## TASK A
In the page excerpt, why was media processing of uploaded songs kept out of incoming web requests?

For all this to work, a separate table was created in the database that maintained a list of Drupal files, which had an associated file in the application’s various S3 buckets. Overriding theme routines that pushed out an S3 URL on a web page were also developed. These routines checked the new table and pushed out S3 URLs for file already created and stored in S3, or returned Drupal default URLs if they weren’t found in S3.

Compute intensive media processing

Some of the files that were uploaded by website users weren’t just images. The major component of the website was to allow music artists to upload original songs as MP3 files. The website then had to process this media to generate several files of varying durations and quality. Since media processing is compute intensive and time consuming, it had to be done asynchronously and not as part of web requests coming in:

  • An artist would upload an MP3 file, which would straightaway be stored on S3.
  • Once consent for publishing has been provided, the web application would send out a request to a separate media-processing EC2 instance via Amazon SQS.
  • If the media-processing EC2 instance wasn’t running, the application would “wake it up.”
  • The media-processing EC2 instance reads from this pre-processing SQS queue and performs all the necessary compute and memory intensive tasks of adding effects or resizing the track etc.,
  • On success (or failure), the media-processing EC2 instance would write out an appropriate message to a post-processing SQS queue.
  • The web application would periodically (on cron run) check the post-processing SQS queue and appropriately update the database with the information returned from the media-processing EC2 instance.
  • When the media-processing EC2 instance didn’t have any pre-processing messages within a certain period of time, it would shut itself down.

Yes, there were error checks involved and we tried all operations multiple times before the application or the media-processing instance altogether gave up.

## TASK B
Reproduce, word for word, the stretch of the records from the line containing "Describe the element at coordinates (1105, 357)" through the end of the records.

## SOURCE MATERIAL
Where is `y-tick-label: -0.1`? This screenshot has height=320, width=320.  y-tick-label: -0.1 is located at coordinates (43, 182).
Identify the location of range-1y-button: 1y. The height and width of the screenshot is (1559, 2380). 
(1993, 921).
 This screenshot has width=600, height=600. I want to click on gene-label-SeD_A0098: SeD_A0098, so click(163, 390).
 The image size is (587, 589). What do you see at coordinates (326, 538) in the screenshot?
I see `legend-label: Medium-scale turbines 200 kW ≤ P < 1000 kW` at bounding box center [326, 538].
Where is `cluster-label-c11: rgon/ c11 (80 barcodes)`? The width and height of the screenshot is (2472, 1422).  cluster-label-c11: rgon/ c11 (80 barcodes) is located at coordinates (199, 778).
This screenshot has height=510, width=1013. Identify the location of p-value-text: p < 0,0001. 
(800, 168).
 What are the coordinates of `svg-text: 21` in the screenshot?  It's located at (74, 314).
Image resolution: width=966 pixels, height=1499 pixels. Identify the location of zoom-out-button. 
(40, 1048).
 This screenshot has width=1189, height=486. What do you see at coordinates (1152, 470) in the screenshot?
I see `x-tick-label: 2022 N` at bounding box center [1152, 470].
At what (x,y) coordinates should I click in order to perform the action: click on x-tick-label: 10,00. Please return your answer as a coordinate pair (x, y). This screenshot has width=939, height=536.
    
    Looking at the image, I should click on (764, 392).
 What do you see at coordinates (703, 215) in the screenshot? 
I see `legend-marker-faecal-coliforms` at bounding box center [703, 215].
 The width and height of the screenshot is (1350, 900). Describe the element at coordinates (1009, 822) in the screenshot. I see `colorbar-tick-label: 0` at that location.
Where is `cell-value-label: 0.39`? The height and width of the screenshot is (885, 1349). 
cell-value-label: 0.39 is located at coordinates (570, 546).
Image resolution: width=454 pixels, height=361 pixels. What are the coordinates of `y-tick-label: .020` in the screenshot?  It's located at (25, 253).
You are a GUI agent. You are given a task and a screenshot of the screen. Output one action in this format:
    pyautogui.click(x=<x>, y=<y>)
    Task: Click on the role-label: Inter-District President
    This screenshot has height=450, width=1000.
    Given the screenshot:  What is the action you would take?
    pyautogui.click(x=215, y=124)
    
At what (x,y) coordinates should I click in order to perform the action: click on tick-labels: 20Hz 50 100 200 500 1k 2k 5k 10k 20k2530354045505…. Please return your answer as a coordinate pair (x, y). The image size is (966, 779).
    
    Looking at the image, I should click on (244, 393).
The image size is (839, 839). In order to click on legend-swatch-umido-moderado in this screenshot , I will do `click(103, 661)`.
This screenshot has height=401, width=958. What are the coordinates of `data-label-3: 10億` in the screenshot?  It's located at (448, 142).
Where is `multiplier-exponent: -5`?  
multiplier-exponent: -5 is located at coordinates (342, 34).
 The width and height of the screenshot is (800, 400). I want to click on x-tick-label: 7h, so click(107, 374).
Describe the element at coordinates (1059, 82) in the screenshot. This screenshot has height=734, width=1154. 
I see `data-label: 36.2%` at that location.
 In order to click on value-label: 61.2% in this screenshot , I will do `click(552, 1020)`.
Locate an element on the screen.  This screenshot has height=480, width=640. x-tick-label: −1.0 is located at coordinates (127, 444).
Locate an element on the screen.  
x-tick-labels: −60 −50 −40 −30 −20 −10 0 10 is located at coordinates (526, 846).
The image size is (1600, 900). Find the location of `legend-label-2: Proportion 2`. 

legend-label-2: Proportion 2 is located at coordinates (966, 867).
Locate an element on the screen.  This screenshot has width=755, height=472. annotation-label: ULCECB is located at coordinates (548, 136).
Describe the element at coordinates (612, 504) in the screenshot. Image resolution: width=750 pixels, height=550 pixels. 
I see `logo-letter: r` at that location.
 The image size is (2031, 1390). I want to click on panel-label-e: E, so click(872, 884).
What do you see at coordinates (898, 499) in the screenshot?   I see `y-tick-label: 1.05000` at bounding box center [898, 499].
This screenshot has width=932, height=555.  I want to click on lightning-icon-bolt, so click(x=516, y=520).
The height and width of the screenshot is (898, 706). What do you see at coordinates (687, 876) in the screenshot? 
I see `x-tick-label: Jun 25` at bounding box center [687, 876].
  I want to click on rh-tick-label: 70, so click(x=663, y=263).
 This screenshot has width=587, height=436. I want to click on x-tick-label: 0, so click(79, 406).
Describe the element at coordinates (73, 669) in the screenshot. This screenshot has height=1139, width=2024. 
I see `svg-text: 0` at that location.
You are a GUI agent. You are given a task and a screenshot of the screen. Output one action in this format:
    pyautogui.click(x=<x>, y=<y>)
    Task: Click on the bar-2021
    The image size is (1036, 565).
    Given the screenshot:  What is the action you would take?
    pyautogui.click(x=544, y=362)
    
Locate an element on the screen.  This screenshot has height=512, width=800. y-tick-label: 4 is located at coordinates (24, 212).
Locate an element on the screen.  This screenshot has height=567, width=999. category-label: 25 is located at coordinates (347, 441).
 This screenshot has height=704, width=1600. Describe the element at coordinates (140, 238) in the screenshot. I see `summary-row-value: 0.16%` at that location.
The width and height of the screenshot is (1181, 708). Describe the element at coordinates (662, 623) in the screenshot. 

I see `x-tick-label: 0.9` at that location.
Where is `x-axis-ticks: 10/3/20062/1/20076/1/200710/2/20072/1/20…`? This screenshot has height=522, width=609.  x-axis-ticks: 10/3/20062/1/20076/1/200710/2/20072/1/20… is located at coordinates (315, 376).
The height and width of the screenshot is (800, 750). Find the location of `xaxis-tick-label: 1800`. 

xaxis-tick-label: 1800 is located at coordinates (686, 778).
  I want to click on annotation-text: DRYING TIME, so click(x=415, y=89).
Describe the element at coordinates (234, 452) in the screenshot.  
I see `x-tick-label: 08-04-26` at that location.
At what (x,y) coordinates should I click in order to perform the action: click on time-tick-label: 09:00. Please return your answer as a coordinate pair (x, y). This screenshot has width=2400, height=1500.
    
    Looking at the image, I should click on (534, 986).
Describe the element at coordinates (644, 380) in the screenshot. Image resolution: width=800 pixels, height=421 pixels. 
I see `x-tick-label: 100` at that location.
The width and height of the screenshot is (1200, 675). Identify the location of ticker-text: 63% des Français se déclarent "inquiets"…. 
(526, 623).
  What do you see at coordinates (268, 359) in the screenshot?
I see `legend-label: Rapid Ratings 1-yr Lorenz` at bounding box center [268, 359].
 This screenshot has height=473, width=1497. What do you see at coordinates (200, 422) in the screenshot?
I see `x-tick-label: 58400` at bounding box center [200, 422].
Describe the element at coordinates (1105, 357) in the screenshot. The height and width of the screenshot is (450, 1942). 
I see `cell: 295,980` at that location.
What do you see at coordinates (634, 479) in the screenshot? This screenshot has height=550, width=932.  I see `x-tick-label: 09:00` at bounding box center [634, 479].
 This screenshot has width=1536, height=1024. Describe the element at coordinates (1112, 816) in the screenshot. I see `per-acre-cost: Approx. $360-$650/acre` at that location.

## ANSWER SPACE A
Media processing is compute intensive and time consuming, so it had to run asynchronously rather than as part of incoming web requests.

## ANSWER SPACE B
Describe the element at coordinates (1105, 357) in the screenshot. The height and width of the screenshot is (450, 1942). 
I see `cell: 295,980` at that location.
What do you see at coordinates (634, 479) in the screenshot? This screenshot has height=550, width=932.  I see `x-tick-label: 09:00` at bounding box center [634, 479].
 This screenshot has width=1536, height=1024. Describe the element at coordinates (1112, 816) in the screenshot. I see `per-acre-cost: Approx. $360-$650/acre` at that location.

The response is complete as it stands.